Description of the task
Copy the records from the line containing "Choose the orange-yellow" through the end of the records, changing "Checkout Now" to "Pay Now" and leaving everything else unchanged.

Data provided

-- begin --

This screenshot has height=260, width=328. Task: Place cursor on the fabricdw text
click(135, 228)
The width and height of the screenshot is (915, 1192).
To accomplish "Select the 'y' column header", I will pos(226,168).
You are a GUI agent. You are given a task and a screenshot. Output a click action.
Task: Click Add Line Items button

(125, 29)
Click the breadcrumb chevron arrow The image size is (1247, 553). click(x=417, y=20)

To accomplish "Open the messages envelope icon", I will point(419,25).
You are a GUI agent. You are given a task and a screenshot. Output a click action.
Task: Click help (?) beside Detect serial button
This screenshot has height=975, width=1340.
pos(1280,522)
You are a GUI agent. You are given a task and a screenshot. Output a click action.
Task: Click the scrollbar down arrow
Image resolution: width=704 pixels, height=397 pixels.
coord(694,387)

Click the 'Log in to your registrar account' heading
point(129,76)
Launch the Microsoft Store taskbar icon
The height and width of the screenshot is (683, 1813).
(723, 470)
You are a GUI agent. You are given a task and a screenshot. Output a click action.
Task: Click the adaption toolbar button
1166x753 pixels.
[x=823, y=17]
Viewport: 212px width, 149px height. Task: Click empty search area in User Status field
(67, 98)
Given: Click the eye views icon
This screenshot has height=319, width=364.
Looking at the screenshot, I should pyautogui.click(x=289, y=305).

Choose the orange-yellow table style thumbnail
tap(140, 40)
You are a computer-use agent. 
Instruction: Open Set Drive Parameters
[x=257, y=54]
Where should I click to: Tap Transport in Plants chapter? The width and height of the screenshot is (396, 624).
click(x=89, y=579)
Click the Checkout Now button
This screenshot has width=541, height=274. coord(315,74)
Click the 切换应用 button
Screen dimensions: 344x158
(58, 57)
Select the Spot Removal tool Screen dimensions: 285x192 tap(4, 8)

-- end --

Finished answer
Choose the orange-yellow table style thumbnail
tap(140, 40)
You are a computer-use agent. 
Instruction: Open Set Drive Parameters
[x=257, y=54]
Where should I click to: Tap Transport in Plants chapter? The width and height of the screenshot is (396, 624).
click(x=89, y=579)
Click the Pay Now button
This screenshot has width=541, height=274. coord(315,74)
Click the 切换应用 button
Screen dimensions: 344x158
(58, 57)
Select the Spot Removal tool Screen dimensions: 285x192 tap(4, 8)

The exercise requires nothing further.